堤高149m、堤頂長353mのダムで、貯水量は1億8910万立方mで、200Lのドラム缶では9億4550万本、東京ドーム(約124万立方m)でいえば152杯分です。これは東京都の水源の20%に相当します。
ダムの建設に伴い、945世帯 約6000人がこの地域から移転しました。
湖底の故郷
小河内ダムに併設されている "奥多摩 水と緑のふれあい館"の隣 "石碑の小道"に、小河内ダムの建設で奥多摩湖に水没する運命だった、旧青梅街道の路傍の石仏や集落の石碑が集められています。

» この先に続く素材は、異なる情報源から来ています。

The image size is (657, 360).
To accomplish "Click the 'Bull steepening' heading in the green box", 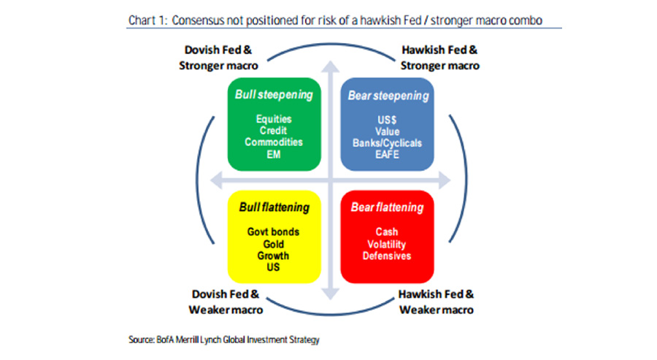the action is [x=274, y=95].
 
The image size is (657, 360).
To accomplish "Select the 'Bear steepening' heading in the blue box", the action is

かつては旅人や馬方、水没した集落の人達が手を合わせ拝んだ石仏群です。






エピローグ
都心から直線距離で約60㎞、電車で2時間ほどの所に。こんなにも自然豊で歴史を感じる道が残っているとは驚きでした。それも都民の水を育む鬱蒼とした森に覆われ、その先が69年間都民の暮らし、命を繋いで来た小河内ダム・奥多摩湖に繋がっているという、偶然にしては出来すぎのロケーションの道でした。
東京近郊にお住まいの方であれば、日帰りも可能です。お仕事や日々の生活で疲れを感じている様でしたら、1日で良いので履きなれスニーカーで歩いてみたら如何でしょうか。